Challenger banks raise big deals across Europe
During H1’20, challenger banks attracted five of the 10 largest deals in Europe, including N26 (Germany), Revolut (UK), Klarna (Sweden), Starling Bank (UK) and Qonto (France). The deals reflect the growing focus on challenger banks as they work to scale and become competitive, not only in Europe, but globally. In H1’20, Revolut and N26 both joined Klarna in the US market.
COVID-19 a big roadblock, yet also an opportunity
COVID-19 is a major challenge for fintechs across Europe, particularly early-stage companies with less liquidity. New entrepreneurs and startups are also facing challenges given the typical avenues for making connections are limited. The pandemic, however, is also creating opportunities due to its impact on digital customer behaviors, including a major shift away from cash and an uptick in the demand for digital tools, products and services.
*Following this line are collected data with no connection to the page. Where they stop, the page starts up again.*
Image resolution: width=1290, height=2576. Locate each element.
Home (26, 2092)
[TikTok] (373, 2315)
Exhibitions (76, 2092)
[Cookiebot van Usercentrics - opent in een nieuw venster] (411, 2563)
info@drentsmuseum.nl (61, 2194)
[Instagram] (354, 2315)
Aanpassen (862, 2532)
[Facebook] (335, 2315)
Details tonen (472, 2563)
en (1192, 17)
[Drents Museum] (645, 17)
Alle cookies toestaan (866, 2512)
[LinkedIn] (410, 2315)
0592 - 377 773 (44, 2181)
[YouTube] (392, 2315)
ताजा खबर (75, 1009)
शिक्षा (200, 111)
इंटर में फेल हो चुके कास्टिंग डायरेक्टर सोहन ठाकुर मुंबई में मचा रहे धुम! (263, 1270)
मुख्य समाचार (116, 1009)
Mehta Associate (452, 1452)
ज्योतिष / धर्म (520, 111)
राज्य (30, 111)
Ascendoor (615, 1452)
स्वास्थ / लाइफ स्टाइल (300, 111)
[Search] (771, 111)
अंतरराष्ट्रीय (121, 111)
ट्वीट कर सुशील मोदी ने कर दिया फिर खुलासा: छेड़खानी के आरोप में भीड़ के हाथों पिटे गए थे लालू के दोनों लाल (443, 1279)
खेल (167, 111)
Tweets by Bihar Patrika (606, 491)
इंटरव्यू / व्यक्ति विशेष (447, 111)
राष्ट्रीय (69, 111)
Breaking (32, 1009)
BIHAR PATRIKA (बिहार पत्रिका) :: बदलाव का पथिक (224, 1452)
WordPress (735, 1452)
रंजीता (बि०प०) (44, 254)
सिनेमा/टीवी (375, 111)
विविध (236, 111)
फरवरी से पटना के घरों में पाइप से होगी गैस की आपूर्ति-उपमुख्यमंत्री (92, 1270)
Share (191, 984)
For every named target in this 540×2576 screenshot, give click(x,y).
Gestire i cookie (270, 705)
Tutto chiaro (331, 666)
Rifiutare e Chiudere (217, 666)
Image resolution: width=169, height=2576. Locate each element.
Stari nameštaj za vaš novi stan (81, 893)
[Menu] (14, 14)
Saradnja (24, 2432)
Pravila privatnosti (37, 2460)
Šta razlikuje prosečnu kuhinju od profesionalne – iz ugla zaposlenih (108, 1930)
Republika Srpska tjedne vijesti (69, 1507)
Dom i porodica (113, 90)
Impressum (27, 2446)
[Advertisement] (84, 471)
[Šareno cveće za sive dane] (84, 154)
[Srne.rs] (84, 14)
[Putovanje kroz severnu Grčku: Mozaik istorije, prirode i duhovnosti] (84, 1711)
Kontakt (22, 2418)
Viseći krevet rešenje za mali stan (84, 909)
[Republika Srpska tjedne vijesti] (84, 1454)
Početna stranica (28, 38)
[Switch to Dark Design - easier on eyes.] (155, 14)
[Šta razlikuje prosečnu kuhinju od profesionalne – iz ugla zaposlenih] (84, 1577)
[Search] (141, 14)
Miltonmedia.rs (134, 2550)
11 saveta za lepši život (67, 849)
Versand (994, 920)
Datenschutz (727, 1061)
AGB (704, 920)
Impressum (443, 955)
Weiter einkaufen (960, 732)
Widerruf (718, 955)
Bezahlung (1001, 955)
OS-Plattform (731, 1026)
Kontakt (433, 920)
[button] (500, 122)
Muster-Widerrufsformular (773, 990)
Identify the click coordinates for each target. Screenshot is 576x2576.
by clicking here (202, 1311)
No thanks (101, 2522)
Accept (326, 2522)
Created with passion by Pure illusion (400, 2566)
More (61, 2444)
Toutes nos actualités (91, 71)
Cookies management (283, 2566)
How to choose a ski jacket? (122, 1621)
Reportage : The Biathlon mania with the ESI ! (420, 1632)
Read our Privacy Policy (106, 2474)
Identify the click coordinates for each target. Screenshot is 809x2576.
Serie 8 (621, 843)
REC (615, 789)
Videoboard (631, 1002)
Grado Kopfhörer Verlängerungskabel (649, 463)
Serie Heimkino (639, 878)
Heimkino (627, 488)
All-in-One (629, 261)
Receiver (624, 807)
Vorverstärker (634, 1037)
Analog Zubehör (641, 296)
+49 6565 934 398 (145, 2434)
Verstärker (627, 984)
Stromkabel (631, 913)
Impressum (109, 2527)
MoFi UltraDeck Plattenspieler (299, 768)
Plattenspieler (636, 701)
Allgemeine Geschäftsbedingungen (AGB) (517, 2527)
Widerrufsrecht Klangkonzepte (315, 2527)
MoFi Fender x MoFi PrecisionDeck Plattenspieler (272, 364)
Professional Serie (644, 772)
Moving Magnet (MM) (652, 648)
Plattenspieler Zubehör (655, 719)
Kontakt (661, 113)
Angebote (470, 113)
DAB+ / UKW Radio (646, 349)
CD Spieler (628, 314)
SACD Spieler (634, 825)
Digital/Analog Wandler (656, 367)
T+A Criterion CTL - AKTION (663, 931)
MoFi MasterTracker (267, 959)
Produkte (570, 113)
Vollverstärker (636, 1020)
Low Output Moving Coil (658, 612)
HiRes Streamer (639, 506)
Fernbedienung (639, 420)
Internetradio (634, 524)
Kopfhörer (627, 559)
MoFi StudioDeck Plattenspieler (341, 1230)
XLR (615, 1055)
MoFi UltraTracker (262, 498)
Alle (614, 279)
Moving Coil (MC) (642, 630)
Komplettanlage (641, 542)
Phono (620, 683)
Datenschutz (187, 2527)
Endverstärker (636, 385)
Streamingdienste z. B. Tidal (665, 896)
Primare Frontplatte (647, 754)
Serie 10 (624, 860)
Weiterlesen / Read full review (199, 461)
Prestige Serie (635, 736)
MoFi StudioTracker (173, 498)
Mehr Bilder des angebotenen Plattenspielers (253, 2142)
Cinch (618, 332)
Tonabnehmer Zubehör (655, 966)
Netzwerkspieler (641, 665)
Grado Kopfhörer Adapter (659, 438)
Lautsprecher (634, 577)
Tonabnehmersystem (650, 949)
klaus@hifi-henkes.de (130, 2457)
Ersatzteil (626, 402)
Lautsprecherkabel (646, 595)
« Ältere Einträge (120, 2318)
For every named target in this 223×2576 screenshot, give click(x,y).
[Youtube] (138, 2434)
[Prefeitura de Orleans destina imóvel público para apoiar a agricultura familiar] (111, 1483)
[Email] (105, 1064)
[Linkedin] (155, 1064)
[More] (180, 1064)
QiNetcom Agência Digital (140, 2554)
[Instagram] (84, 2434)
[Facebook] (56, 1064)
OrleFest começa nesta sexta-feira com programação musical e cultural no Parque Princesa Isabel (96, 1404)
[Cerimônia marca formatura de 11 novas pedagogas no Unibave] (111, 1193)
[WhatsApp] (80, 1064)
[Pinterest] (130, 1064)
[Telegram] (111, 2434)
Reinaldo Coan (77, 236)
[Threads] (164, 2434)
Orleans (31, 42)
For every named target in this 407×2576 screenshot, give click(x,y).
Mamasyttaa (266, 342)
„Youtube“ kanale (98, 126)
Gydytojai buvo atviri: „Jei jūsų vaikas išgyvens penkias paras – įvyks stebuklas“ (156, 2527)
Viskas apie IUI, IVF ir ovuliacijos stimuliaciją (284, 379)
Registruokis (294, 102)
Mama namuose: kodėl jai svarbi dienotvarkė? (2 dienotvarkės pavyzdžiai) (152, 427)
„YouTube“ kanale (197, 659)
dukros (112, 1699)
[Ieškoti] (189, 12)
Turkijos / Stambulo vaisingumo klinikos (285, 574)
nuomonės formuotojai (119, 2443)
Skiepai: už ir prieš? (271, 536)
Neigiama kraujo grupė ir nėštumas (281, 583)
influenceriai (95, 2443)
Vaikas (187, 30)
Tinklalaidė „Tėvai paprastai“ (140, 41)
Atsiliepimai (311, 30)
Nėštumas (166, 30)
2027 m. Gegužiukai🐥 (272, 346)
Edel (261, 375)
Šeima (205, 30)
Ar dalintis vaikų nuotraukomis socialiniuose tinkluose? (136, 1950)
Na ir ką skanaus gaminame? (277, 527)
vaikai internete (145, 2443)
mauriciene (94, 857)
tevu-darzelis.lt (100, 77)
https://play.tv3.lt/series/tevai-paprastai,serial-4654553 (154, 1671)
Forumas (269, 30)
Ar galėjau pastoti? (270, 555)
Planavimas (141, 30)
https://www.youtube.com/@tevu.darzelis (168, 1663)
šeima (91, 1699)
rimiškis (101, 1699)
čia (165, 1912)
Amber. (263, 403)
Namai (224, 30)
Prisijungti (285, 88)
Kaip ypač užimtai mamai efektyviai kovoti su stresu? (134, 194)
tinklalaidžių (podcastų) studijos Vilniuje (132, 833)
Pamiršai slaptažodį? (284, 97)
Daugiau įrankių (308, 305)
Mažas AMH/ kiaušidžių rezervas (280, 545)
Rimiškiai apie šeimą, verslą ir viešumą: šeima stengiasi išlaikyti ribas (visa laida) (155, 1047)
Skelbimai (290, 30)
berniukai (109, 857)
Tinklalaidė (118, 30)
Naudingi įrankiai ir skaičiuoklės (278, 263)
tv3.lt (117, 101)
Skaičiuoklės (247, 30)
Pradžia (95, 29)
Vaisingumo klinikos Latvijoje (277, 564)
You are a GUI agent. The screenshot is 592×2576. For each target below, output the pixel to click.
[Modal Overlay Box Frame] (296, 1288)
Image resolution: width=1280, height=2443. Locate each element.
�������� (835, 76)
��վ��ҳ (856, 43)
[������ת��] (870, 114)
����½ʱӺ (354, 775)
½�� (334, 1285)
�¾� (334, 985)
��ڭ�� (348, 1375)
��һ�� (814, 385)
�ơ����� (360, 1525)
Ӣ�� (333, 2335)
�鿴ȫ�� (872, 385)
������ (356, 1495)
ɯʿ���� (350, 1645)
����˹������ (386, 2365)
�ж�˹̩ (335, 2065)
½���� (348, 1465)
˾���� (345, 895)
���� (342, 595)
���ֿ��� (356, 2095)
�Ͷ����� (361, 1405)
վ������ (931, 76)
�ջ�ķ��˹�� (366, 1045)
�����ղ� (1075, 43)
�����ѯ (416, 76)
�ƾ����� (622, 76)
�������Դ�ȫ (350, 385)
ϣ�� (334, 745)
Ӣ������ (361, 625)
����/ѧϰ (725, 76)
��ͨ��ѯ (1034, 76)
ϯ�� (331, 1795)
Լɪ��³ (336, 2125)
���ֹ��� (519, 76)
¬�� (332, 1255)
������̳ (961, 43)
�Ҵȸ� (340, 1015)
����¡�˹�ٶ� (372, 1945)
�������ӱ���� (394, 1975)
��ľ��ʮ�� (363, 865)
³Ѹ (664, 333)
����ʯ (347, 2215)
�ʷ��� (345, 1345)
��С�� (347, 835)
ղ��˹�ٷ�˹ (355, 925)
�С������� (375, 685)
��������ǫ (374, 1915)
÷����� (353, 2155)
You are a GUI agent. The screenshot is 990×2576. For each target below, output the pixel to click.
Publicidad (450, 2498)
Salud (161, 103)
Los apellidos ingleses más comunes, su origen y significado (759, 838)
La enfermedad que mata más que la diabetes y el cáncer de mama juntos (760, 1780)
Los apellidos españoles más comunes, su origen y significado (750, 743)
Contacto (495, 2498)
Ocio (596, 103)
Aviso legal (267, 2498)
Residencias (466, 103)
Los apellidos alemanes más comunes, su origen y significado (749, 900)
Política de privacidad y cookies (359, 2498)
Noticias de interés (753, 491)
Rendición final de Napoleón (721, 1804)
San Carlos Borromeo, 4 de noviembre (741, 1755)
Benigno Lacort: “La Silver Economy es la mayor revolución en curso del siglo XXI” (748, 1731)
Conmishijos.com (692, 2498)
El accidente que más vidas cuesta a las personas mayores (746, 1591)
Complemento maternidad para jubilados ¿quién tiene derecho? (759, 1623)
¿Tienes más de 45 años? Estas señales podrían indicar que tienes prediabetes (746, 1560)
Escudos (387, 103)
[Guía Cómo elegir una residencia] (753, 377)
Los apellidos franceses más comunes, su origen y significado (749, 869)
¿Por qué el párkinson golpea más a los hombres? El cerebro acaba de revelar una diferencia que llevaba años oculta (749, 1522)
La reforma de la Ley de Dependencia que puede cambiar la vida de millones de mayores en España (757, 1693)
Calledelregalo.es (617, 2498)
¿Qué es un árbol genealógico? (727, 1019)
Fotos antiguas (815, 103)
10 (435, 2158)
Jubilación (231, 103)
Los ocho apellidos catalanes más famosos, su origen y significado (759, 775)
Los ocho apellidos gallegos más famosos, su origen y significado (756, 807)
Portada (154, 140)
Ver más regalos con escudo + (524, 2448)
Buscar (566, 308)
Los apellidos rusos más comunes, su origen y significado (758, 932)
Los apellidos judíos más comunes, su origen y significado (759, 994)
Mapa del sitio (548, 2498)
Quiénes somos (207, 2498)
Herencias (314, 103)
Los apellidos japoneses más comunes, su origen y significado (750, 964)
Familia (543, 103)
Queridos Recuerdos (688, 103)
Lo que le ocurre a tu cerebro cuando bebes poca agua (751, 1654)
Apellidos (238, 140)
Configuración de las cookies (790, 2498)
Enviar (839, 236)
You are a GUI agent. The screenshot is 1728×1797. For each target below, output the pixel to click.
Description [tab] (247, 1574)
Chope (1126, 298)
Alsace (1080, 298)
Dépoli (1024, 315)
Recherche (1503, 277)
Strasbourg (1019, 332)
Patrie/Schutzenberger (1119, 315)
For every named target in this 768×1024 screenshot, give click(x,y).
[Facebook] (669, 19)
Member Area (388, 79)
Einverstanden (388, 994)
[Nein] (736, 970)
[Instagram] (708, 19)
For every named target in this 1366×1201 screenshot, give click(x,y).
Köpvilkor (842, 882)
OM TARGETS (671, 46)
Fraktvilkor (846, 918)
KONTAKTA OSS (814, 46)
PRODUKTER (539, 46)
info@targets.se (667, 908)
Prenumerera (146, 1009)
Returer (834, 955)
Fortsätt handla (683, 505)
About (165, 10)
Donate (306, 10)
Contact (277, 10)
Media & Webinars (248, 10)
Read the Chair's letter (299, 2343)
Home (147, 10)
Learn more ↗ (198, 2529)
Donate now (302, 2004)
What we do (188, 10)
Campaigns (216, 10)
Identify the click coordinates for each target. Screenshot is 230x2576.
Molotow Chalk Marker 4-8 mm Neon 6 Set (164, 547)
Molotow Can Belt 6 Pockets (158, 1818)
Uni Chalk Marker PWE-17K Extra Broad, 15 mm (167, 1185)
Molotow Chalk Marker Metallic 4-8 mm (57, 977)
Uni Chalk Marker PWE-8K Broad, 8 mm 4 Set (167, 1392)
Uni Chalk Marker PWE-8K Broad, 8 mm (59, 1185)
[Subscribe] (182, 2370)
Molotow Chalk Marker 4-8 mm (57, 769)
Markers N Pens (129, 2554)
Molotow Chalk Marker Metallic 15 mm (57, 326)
Well-capitalized fintechs and those able to respond quickly to the shifting needs of customers could see strong growth.
Open banking in Europe taking more time than hoped
While the innovation expected from open banking is taking longer to materialize than expected, Europe continued to move forward with its fintech agenda. During H1’20, the European Commission held a consultation on a new digital finance strategy and fintech action plan for Europe to guide its activities over the next 5 years1.
COVID-19 spurring digital acceleration across the Middle East
COVID-19 has accelerated the acceptance of digital business models in a region that has a very strong tradition of in person, relationship-based service provision. This is driving traditional banks in the region to increasingly consider partnerships and alliances with fintech companies able to help them with their accelerated digital journey.
Trends to watch for in EMEA
The next 6 months could be rocky for fintech investment in Europe depending on the length of time it takes to recover from COVID-19. The challenger banking space will continue to be hot as digital banks continue to grow and enter new markets. Tokenized assets will one key area to watch over the next few quarters.
The fintech market in the Middle East is expected to expand and diversify for the foreseeable future, key jurisdictions all investing in fintech ecosystems. As fintech hubs slowly mature, the region will likely see increasing investment as early-stage fintechs grow.